START Source material

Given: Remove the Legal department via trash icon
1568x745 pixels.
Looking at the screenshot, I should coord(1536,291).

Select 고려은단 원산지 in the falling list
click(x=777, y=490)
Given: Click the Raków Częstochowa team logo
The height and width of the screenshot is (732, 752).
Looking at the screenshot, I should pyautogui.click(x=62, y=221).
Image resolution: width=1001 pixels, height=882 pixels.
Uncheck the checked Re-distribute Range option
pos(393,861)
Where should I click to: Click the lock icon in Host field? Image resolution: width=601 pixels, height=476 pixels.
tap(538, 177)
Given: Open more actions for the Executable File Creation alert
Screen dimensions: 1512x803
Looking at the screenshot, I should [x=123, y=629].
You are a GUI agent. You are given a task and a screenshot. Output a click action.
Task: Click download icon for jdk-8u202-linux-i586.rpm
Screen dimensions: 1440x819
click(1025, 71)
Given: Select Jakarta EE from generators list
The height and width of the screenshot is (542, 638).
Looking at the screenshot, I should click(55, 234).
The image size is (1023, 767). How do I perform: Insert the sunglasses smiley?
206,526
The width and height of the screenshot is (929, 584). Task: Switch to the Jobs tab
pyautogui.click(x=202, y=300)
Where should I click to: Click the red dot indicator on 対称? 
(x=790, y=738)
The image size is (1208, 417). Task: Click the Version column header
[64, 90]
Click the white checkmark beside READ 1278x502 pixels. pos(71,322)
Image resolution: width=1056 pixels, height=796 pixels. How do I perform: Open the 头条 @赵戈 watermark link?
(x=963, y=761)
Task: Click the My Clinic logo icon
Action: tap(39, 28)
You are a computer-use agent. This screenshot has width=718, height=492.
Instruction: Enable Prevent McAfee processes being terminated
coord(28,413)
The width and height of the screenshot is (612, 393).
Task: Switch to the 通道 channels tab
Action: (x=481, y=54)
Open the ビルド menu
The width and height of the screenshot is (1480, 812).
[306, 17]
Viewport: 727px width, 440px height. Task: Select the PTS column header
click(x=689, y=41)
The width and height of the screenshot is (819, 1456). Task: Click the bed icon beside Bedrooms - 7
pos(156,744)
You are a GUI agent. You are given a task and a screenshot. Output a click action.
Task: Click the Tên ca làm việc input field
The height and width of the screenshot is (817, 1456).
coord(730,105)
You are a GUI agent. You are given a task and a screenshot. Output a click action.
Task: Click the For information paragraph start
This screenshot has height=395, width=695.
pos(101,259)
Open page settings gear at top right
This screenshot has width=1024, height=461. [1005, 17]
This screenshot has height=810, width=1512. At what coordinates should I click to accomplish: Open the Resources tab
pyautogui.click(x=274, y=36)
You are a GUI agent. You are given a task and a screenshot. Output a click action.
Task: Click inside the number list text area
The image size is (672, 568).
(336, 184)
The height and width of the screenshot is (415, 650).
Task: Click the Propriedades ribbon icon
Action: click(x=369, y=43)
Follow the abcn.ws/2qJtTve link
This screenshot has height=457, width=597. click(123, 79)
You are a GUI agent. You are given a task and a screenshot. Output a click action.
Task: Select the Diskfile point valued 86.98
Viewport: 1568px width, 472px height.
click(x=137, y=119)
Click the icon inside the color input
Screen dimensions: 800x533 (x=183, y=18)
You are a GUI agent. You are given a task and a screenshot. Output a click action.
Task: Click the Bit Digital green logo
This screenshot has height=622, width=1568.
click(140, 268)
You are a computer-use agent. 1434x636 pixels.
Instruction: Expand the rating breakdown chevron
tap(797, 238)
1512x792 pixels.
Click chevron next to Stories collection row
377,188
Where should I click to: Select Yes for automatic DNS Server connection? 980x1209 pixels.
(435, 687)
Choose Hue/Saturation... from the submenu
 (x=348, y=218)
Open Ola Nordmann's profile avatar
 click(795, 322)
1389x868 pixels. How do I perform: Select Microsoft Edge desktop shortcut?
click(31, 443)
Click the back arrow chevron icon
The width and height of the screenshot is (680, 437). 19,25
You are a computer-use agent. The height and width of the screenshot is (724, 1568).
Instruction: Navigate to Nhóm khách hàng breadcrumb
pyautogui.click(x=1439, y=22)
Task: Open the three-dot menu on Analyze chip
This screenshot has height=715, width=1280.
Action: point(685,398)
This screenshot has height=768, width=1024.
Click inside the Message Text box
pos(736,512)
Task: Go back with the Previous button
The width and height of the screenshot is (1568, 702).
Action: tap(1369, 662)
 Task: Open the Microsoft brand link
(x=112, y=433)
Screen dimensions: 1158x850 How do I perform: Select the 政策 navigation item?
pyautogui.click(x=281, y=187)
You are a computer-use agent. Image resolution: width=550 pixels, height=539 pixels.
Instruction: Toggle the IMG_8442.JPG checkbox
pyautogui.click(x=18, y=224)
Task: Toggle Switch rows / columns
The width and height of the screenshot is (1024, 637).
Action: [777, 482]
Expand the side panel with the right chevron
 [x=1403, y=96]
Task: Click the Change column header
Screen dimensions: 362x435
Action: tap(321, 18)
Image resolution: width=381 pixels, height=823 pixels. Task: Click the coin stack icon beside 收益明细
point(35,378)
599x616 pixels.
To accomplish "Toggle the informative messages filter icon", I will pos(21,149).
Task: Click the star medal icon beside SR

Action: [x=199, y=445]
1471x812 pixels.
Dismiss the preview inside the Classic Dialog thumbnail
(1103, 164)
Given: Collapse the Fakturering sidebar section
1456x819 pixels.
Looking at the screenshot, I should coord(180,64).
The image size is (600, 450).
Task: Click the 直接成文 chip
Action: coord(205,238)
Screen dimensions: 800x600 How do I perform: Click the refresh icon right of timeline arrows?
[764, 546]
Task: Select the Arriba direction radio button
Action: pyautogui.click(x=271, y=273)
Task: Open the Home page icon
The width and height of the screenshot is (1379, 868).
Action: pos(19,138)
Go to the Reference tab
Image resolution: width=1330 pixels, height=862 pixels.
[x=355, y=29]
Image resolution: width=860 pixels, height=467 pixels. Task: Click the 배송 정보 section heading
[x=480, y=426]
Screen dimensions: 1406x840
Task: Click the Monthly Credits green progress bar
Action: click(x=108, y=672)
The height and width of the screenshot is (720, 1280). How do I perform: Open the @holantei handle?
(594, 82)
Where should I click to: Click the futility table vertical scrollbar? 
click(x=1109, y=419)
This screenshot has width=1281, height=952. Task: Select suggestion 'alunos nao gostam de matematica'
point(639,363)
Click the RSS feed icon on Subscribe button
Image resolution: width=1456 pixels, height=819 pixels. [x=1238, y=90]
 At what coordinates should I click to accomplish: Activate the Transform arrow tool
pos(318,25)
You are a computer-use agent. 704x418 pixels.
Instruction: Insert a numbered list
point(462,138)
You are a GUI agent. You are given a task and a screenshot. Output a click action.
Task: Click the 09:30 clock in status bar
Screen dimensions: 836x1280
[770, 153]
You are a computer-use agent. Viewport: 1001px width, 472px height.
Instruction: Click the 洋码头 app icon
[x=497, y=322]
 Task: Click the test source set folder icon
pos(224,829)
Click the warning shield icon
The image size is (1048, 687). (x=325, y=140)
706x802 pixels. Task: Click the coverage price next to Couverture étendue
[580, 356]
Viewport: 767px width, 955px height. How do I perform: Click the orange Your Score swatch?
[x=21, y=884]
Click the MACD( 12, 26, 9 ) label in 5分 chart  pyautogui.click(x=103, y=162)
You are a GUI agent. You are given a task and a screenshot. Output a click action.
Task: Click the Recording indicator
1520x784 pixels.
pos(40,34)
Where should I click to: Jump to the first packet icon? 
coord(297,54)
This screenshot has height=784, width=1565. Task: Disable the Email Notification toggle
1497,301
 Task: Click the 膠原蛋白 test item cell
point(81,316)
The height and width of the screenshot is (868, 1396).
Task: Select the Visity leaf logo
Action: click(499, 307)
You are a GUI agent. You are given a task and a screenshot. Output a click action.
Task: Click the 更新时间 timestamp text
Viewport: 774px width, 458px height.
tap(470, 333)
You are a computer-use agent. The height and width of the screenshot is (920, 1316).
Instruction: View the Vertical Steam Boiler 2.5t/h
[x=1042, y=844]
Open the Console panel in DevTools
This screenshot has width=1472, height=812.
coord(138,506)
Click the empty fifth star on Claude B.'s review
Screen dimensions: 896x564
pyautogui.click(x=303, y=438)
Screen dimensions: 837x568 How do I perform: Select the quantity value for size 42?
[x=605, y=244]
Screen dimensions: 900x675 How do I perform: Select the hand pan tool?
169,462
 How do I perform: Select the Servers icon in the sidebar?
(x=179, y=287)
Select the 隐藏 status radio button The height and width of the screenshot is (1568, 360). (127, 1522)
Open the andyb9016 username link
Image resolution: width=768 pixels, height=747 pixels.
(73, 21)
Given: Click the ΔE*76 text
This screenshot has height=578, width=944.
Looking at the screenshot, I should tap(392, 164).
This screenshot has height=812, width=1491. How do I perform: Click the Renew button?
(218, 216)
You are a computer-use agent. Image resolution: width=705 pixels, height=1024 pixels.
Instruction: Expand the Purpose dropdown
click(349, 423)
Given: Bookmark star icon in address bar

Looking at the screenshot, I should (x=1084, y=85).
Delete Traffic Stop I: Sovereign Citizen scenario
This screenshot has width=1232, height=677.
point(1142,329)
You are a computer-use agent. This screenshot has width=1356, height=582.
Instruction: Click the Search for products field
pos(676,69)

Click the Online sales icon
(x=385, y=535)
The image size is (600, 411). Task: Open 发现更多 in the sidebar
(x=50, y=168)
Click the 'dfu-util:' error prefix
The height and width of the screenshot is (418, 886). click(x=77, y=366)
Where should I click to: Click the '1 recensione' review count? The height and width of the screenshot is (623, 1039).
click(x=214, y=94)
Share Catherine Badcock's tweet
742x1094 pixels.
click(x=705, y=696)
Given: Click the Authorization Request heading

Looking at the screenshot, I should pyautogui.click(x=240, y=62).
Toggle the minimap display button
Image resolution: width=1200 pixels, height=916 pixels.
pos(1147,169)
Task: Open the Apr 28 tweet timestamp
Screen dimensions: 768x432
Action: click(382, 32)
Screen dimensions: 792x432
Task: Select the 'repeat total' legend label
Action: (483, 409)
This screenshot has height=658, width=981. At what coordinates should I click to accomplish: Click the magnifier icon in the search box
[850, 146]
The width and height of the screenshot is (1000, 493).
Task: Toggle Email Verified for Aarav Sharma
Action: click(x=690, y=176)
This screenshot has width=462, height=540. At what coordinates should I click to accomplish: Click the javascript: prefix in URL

END Source material

Please put the part of the listing that opens with the line containing "Given: Open more" and closes with the line containing "Action: (x=481, y=54)" into a Markdown table with the columns Row and Line, leaving out any blank lines.

_Written solution_
| Row | Line |
|---|---|
| 1 | Given: Open more actions for the Executable File Creation alert |
| 2 | Screen dimensions: 1512x803 |
| 3 | Looking at the screenshot, I should [x=123, y=629]. |
| 4 | You are a GUI agent. You are given a task and a screenshot. Output a click action. |
| 5 | Task: Click download icon for jdk-8u202-linux-i586.rpm |
| 6 | Screen dimensions: 1440x819 |
| 7 | click(1025, 71) |
| 8 | Given: Select Jakarta EE from generators list |
| 9 | The height and width of the screenshot is (542, 638). |
| 10 | Looking at the screenshot, I should click(55, 234). |
| 11 | The image size is (1023, 767). How do I perform: Insert the sunglasses smiley? |
| 12 | 206,526 |
| 13 | The width and height of the screenshot is (929, 584). Task: Switch to the Jobs tab |
| 14 | pyautogui.click(x=202, y=300) |
| 15 | Where should I click to: Click the red dot indicator on 対称?  |
| 16 | (x=790, y=738) |
| 17 | The image size is (1208, 417). Task: Click the Version column header |
| 18 | [64, 90] |
| 19 | Click the white checkmark beside READ 1278x502 pixels. pos(71,322) |
| 20 | Image resolution: width=1056 pixels, height=796 pixels. How do I perform: Open the 头条 @赵戈 watermark link? |
| 21 | (x=963, y=761) |
| 22 | Task: Click the My Clinic logo icon |
| 23 | Action: tap(39, 28) |
| 24 | You are a computer-use agent. This screenshot has width=718, height=492. |
| 25 | Instruction: Enable Prevent McAfee processes being terminated |
| 26 | coord(28,413) |
| 27 | The width and height of the screenshot is (612, 393). |
| 28 | Task: Switch to the 通道 channels tab |
| 29 | Action: (x=481, y=54) |